Carbon dioxide and depleted uranium both put to good use

European scientists have synthesised uranium complexes that take them a step closer to producing commodity chemicals from carbon dioxide.

 

 

This is the first example of a reductive coupling of carbon dioxide on an actinide metal centre

 

Widespread fossil fuel depletion and concerns over levels of climatic carbon dioxide are motivating research to convert this small molecule into value-added chemicals. Organometallic uranium complexes have successfully activated various small molecules before.
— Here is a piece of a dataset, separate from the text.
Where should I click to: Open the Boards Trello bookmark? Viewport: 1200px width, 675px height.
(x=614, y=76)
However, there were no reports of an actinide metal complex that could reductively couple with carbon dioxide to give a segment made from two carbon dioxide molecules – an oxalate dianion.
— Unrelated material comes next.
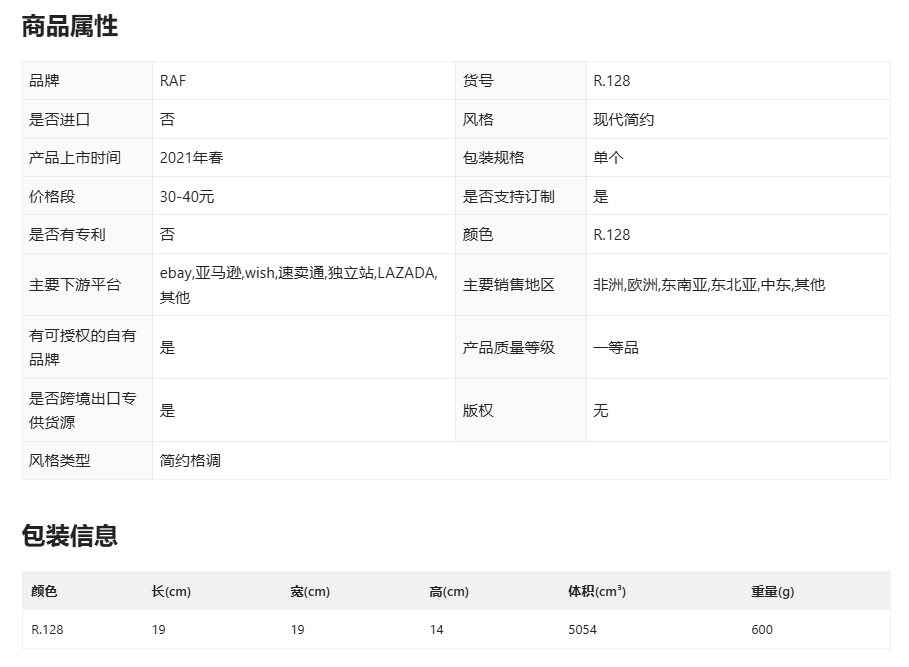Click the 600 weight cell
The image size is (909, 667).
[762, 630]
Not only has this now been achieved, but simply changing the alkyl group on the cyclopentadienyl ring of the uranium(iii) sandwich complex has a remarkable effect on carbon dioxide activation, enabling selective tuning of the resulting reduction products.
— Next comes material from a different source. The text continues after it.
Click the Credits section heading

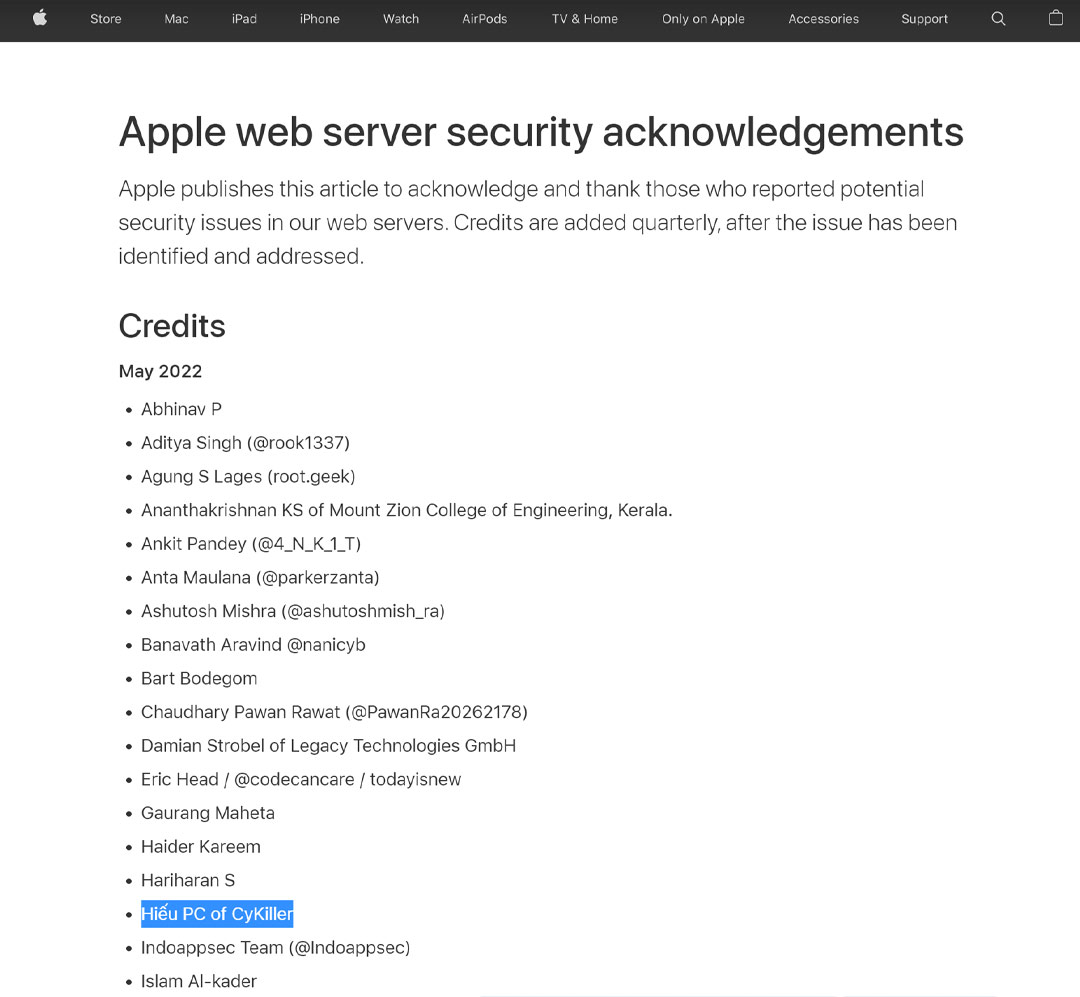point(172,326)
Geoff Cloke’s group at the University of Sussex, UK, and computational collaborators at the University of Toulouse, France, found that a small methyl group gives both bridging oxo and oxalate complexes; intermediate ethyl and isopropyl substituents give bridging carbonate and oxalate species; while bulkier tertiary butyl gives only the bridging carbonate complex. The oxalate formation is particularly important as it involves making a C–C bond directly from carbon dioxide. This is a fundamentally important but seldom reported transformation.

 

 

Product distribution and yields that come from changing the alkyl group on the cyclopentadienyl ring of the uranium complex

Uranium(iii) lends itself to small molecule activation for a number of reasons: it is a strong reducing agent with a U(iii)/U(iv) redox couple electrode potential of around –2.5 V and, unlike transition metals, it is not constrained by the 18 electron rule and overall has pretty unique reactivity. These characteristics do however make handling such extremely air sensitive and reactive compounds challenging. While the chemistry is still far from large-scale production for industrial applications, Fang Dai, a chemical engineer at General Motors, US, points out that it ‘provides a solid basis for further exploration of both chemical activation of carbon dioxide and corresponding organo-actinide chemistry’.

 

Finding an alternative use for depleted uranium – which has almost negligible radioactivity and is in plentiful supply – to its typical use in military applications is certainly desirable. What’s more, controlling the selectivity and establishing different mechanisms and key intermediates of reductive activations could lead to reductive coupling of more than one type of small molecule. Cloke raises the ‘fantastic’ example of creating a dicarboxylic acid uranium derivative by reductively coupling carbon dioxide and ethene: ‘Dicarboxylic acids such as adipic acid are used in making nylon, so to make them directly from carbon dioxide would be very attractive. Although making a catalytic system would undoubtedly be challenging, demonstrating this idea is the next, very important, step.’